Kazı-kazan tahlil kez çünkü ucuz ve kolay, fibroblast, endotel ve epitel hücre hatları6,7gibi yapışık hücre satırları üzerinde gerçekleştirmek için hücre göç sınamak için kullanılır. Bugün, çizikler8gerçekleştirmek için birkaç yöntem var ve farklı malzemeler kullanılmak üzere, kürdan9, hücre Kazıma aletleri10, lazerler11ve elektrik akımları12de dahil olmak üzere bildirilmiştir. Tüm yöntemleri farklı artıları ve eksileri var ve yöntem üzerine hücre türü, bütçe ve analiz aracına göre karar vermesi gerektiğini. Örnek olarak, kullanılan hücre tipi, el ile basınç kaldırma, kaplama gerektiriyorsa, Örneğin bir kürdan veya pipet ucu ile geçiş alanı içinde etkisi, farklı bir yöntem kullanılmalıdır. Bu çalışmada, el ile kazıma üzerinde durulacak.

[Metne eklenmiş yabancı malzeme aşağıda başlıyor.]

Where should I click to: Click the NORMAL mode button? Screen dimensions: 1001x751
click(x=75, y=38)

El ile kazıma için bir zararı olmaz bu çizikler şekilleri ve çizik kenarlarında hücre birikimi, boyutu varyasyonu. Birçok protokoller bulunmaktadır ve hızlı artış ve/veya13çizilmemesi sonra ayrıntılı çamaşır yüksek atıf kağıt tavsiye eder. Buna ek olarak, hücrelerin çoğalması göç--dan ayırt edici olamaz ve bu nedenle yanlış pozitif sonuçlar göç verebilir beri yayılması, en aza indirmek için birkaç yöntem kullanılmıştır. Bazı yöntemler sıfırdan14 önceki ve serum15miktarı azalan serum açlık bildirilir. Ancak, bu yöntemlerin ikisi de hiçbir nükleer silahların yayılmasına karşı olduğundan emin olabilirsiniz. Bu nedenle, biz ön arıtma göç doğru sonuçlar sağlamak için mitomycin C içeren hücrelerin raporu. Mitomycin C DNA16ayıran engeller DNA ile kovalent bağ oluşturarak DNA sentezini engeller bir antibiyotiktir. Mitomycin C ile önceden tedavi ve çizilmemesi önce PBS ile yıkama, Gap algılanan kapatılması (Şekil 1) hücrelerinin doğru geçiş gösteriyor.

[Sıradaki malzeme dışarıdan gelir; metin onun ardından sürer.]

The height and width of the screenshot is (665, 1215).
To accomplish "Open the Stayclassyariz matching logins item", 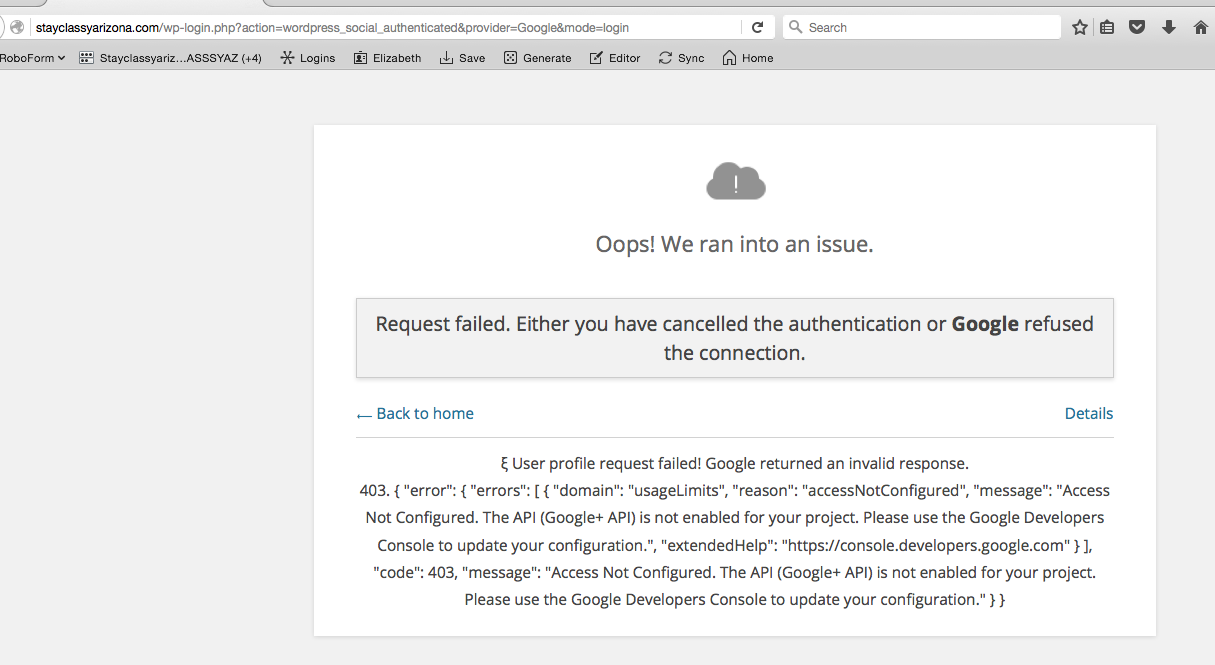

Tüm yöntemleri geçiş17süreci analiz etmek bir sistemi için ihtiyaç özelliğidir. Ortak bir ilerleme çözümlemek için ucuz bir yöntem ise bir görüntü yazılımı18,19boşluğu kapatılması bir analizini ve ardından önceden belirlenmiş zaman noktalarda çizik görüntülerini çekmek için ışık alan mikroskop kullanmak için. Bu yöntem zaman alan, aynı yerde ve odak fotoğraf çekmek açısından güvenilmez ve resimlerin çekildiği ise sıcaklık değişiklikleri döngüleri kuluçka hareketinden kamera için zorlar. Diğer yöntemler mevcut akışını ölçerek geçiş algılamak için geliştirilmiştir. Geçerli değişiklikleri hücreler olarak empedans20artış olarak okumak plaka üzerinde daha fazla yer kapsamaktadır. Empedans ölçüm, çevrenin hücrelerin etkilenmez ve yöntemi bu nedenle non-invaziv olarak kabul edilir. Bu yöntem pahalı, altın elektrotlar ile özel plakaları kullanır ama onlar hücresel bağlılık, nükleer silahların yayılmasına karşı geçiş ve hücre ölümü gibi birçok işlemlerin algılanmasını sağlar. Sıcaklık gibi faktörler empedansı üzerinde büyük bir etkiye sahip olarak empedans ölçüm doğrudan geçiş, göstermez bu yöntemin bir engel olduğunu. Empedans değişimler veri analizi daha zor hale yazılım tarafından incelenir değil çeşitli faktörler neden olabilir. Bu nedenle, görselleştirme eksikliği geçiş doğrulamak için geleneksel bir ışık mikroskobu gerektirir.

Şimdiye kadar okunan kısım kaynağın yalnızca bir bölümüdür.